___ BRANO

Con i produttivisti, il primo nucleo di
artisti del movimento del
Costruttivismo (Конструктиви́зм),
Rodčenko cercò di incorporare il design
nella vita quotidiana nella nuova
società, creando tute che chiamava
“abbigliamento da produzione”. Ha anche
creato disegni tessili che incorporano
motivi geometrici e guilloché
intrecciati, che si ripetono con un moto
ondulatorio.
Le donne ebbero un ruolo importante
nella storia della moda durante i primi
anni del socialismo russo,
contrassegnati da ideali utopici, che
hanno fortemente influenzato le designer
dell’epoca. Ricordiamo Ljubov’ Popova
(Любовь Сергеевна Попова, 1889-1924),
appartenente al movimento artistico del
Costruttivismo, che oltre ad aver
dipinto molti quadri, ideò tessuti,
costumi teatrali e capi d’abbigliamento.

______
___ DATI DISPONIBILI

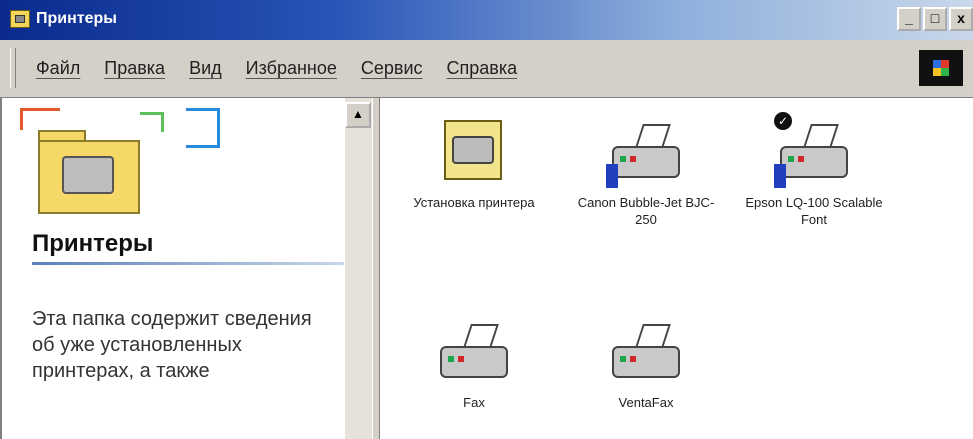  I want to click on item-canon-printer: Canon Bubble-Jet BJC-250, so click(646, 168).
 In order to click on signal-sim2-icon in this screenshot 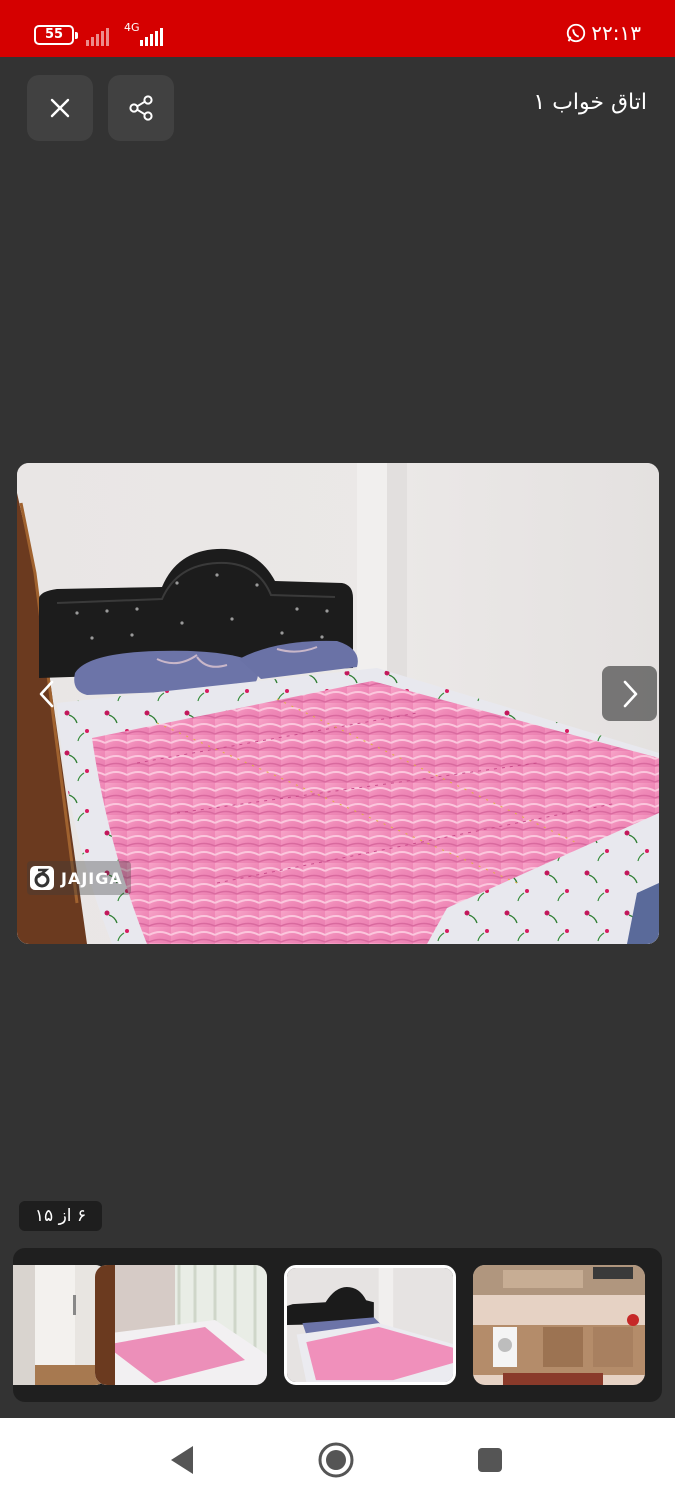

______

→ CONSEGNE:
a) Rispondi alle seguenti domande sul brano relativo alla moda del Costruttivismo.
(i) Come chiamava Rodčenko le tute che creava?
(ii) Quali anni di nascita e di morte sono indicati per Ljubov' Popova?
(iii) Che cosa ideò Popova oltre a dipingere molti quadri?
b) Prosegui il brano sulla moda del Costruttivismo scrivendo il seguito dopo la sua ultima frase.

→ SOLUZIONI:
a)
(i) Le chiamava "abbigliamento da produzione".
(ii) Sono indicati gli anni 1889-1924.
(iii) Ideò tessuti, costumi teatrali e capi d'abbigliamento.

b)
I motivi più ricorrenti nella sua
produzione erano grandi quadrati di
tessuto, ripetuti in un semplice schema,
che riproducevano l’estetica del
Costruttivismo. Secondo i dettami di
questa corrente artistica,
l’abbigliamento come forma d’arte
avrebbe dovuto avere un impatto diretto
sulle masse (Cole & Deihl, 2015).
3
2
Tre modelli di Ljubov’ Popova, 1923-1924
Tra le pittrici e che si cimentarono nel
fashion design va annoverata
anche la moglie di Rodčenko, Varvara
Stepanova (Варва́ра Фёдоровна Степа́нова,
1894-1958), che aveva nella creazione di
moda un approccio simile a quello di
Coco Chanel, si preoccupò principalmente
dell’armonia tra struttura e forma
nell’ideazione dei suoi capi,
giustapponendo i valori rivoluzionari
alla tradizione estetica di stampo
occidentale che aveva caratterizzato la
moda fino ad allora in Russia. Come
Popova, la consorte di Rodčenko aveva
privilegiato dal 1921 la creazione di
abbigliamento utilitaristico e design
tessile (English, 2013).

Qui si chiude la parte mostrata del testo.